§ Exercise objective:
Pull out each row below that contains the word "width".

§ Records supplied:

╔══

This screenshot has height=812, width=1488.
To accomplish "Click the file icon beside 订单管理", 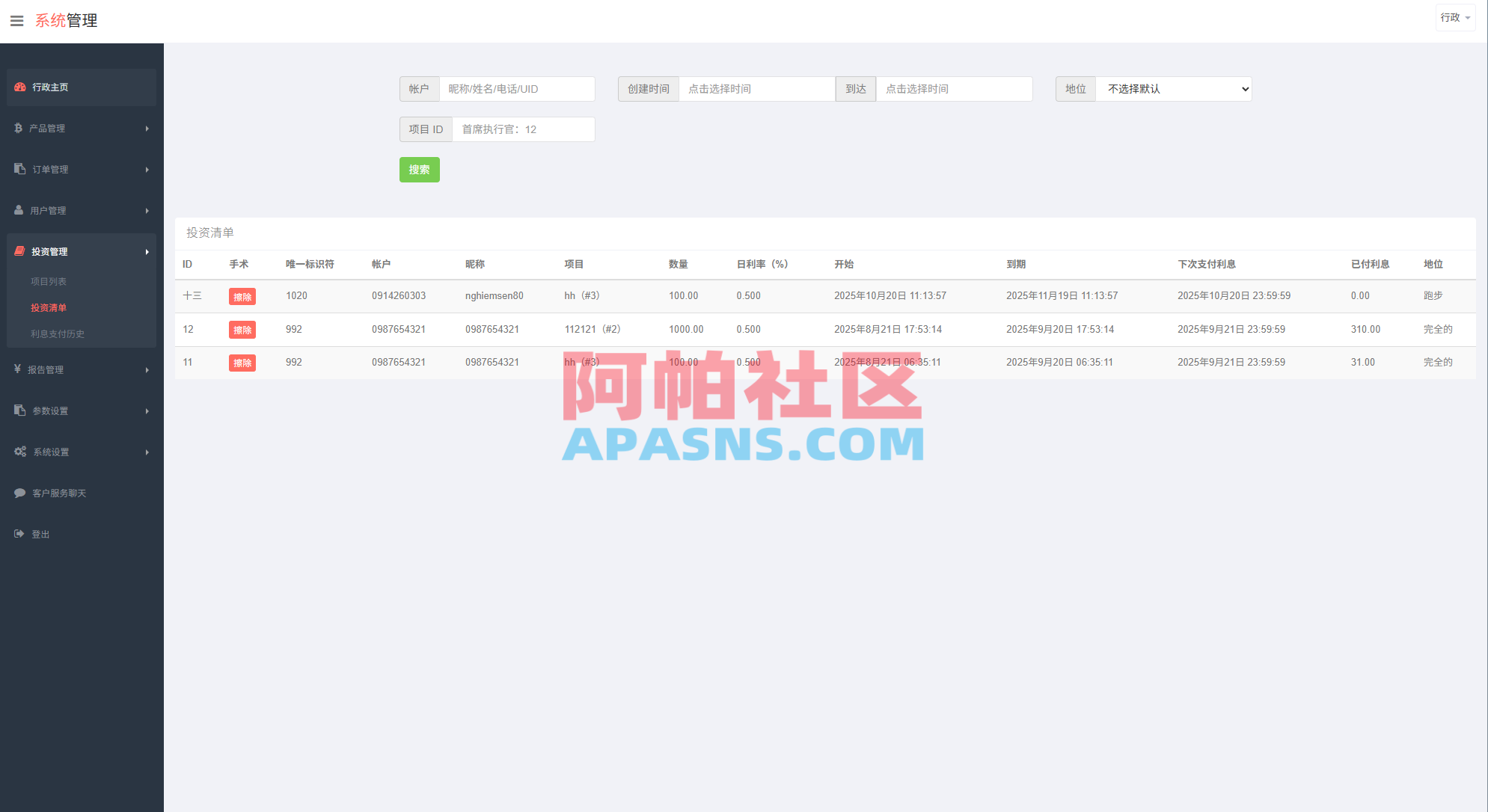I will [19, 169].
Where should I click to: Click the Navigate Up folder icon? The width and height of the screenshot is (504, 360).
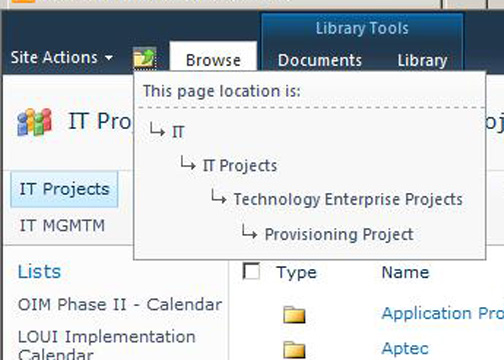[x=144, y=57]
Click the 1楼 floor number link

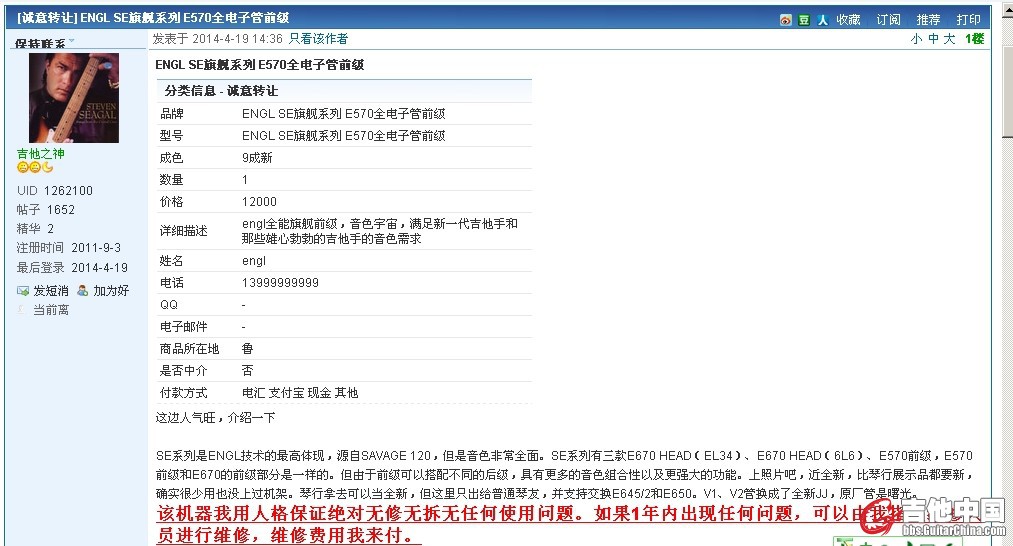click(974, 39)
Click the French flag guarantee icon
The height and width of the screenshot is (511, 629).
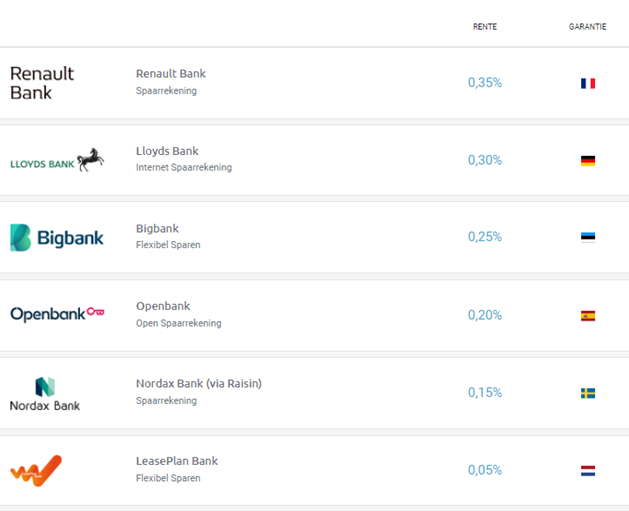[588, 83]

╚══
╔══

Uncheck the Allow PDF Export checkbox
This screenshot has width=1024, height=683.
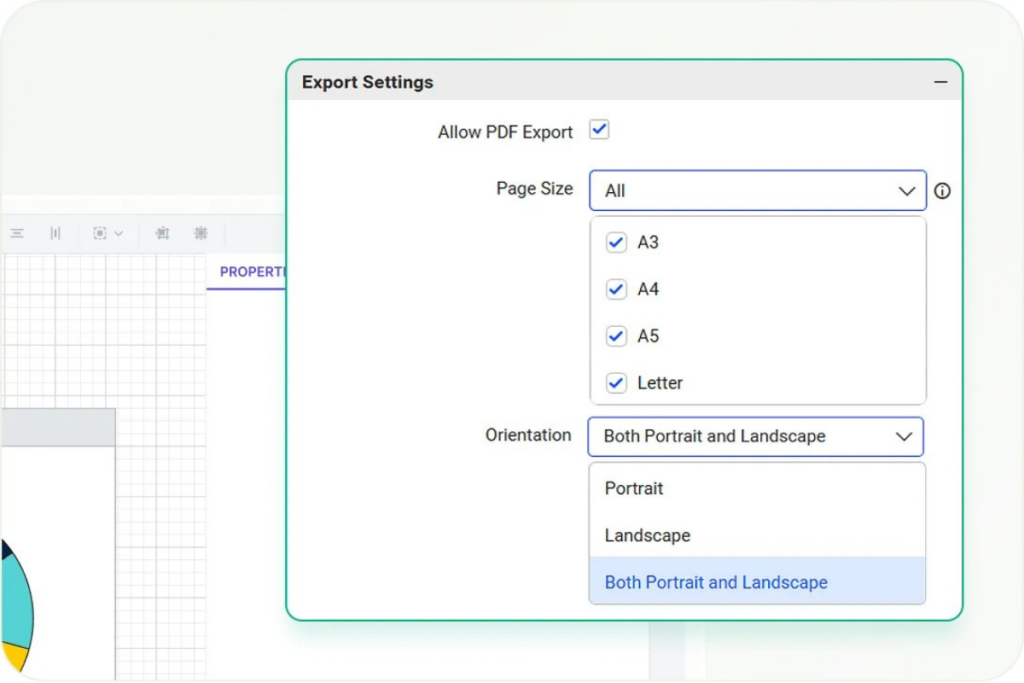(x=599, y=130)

╚══
╔══

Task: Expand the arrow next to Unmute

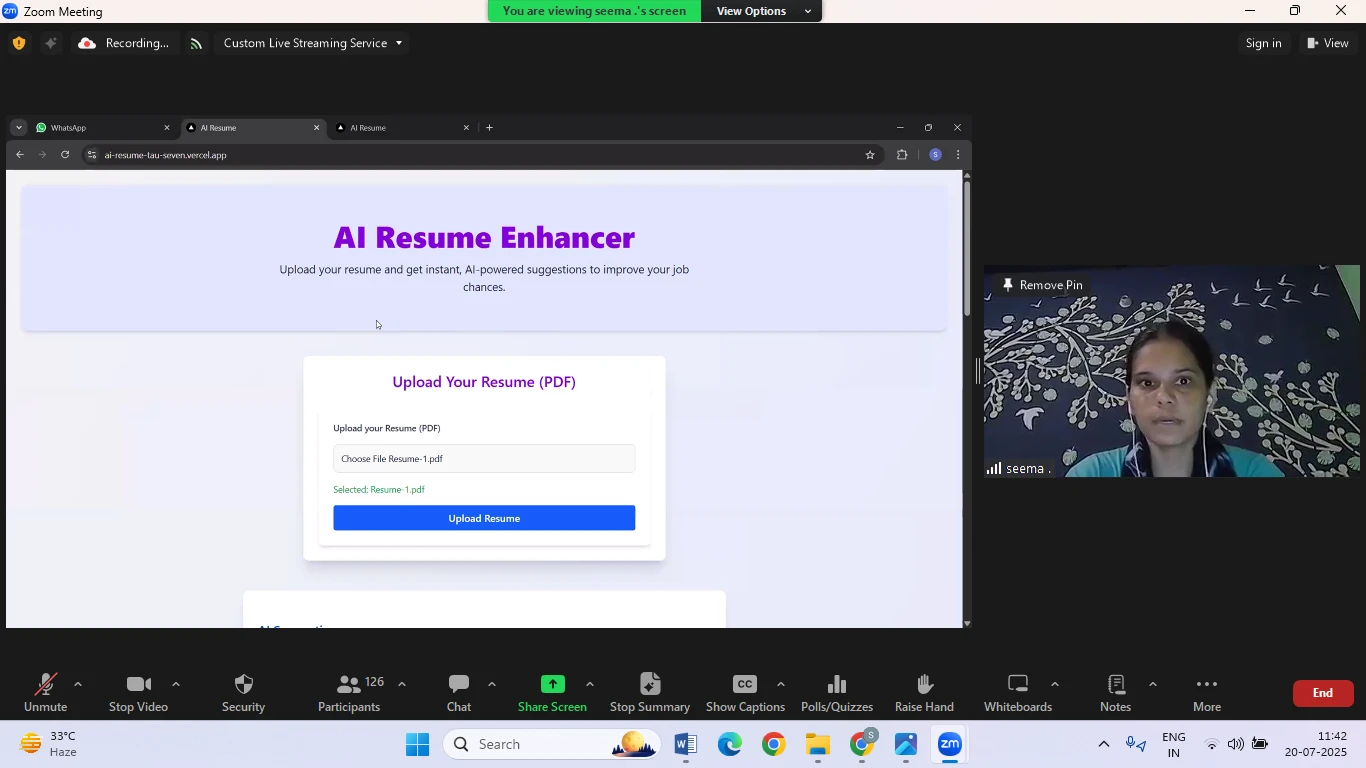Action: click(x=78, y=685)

╚══

§ Result of this task:
This screenshot has height=812, width=1488.
Where should I click to: Click the Navigate Up folder icon? The width and height of the screenshot is (504, 360).
The height and width of the screenshot is (511, 629).
This screenshot has width=1024, height=683.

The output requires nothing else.